● **WHAT YOU HAVE TO DO**:
Look through the records below for lines containing the string "will", and report how many there are, nothing else.

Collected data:
------------------------------

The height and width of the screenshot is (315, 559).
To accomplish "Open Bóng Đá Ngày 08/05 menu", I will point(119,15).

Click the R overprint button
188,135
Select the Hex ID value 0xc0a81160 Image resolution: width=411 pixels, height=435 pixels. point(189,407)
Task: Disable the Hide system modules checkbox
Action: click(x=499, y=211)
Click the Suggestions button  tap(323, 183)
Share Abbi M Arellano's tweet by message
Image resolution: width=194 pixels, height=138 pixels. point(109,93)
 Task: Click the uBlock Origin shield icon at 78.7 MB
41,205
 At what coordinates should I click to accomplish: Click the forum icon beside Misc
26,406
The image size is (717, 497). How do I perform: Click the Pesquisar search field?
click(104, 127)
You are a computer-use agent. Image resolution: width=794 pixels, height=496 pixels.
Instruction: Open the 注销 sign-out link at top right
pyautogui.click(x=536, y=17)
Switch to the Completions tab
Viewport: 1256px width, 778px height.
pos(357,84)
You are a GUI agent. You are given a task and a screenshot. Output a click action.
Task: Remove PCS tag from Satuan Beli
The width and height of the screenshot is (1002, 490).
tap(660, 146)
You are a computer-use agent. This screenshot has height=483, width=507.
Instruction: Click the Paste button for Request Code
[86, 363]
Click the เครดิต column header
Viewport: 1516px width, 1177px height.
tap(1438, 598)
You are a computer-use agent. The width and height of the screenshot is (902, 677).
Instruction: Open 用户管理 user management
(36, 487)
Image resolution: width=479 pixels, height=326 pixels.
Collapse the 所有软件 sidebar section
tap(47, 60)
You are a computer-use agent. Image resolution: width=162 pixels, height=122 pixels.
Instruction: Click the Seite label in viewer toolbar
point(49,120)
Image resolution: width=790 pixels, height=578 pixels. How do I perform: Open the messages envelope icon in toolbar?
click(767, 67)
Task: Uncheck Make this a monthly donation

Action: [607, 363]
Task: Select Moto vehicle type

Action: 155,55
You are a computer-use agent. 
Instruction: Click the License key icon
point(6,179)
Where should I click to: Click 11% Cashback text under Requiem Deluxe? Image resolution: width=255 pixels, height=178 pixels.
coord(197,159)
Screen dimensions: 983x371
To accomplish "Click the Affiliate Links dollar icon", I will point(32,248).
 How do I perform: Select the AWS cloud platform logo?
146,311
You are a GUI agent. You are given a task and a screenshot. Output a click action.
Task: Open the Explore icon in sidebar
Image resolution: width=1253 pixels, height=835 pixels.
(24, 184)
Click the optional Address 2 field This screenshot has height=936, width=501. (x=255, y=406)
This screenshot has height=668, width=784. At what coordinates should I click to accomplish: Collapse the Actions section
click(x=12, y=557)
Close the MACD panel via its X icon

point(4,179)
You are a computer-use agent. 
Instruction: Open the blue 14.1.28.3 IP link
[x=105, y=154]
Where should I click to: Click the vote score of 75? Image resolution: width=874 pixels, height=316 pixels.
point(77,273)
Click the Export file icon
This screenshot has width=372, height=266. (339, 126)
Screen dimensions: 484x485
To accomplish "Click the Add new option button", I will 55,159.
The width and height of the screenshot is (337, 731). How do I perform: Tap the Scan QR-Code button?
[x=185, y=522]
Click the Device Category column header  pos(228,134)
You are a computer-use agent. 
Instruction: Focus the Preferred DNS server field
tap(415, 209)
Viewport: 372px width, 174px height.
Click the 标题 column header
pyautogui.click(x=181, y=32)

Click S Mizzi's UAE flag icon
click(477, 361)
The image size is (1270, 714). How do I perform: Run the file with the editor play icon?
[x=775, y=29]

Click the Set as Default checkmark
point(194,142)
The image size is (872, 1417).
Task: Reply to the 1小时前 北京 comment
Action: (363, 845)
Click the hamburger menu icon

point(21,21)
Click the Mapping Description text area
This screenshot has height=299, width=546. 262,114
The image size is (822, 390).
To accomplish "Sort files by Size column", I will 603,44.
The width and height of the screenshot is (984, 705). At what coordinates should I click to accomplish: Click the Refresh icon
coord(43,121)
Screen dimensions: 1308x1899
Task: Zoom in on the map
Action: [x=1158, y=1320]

------------------------------

● **OUTPUT**:
4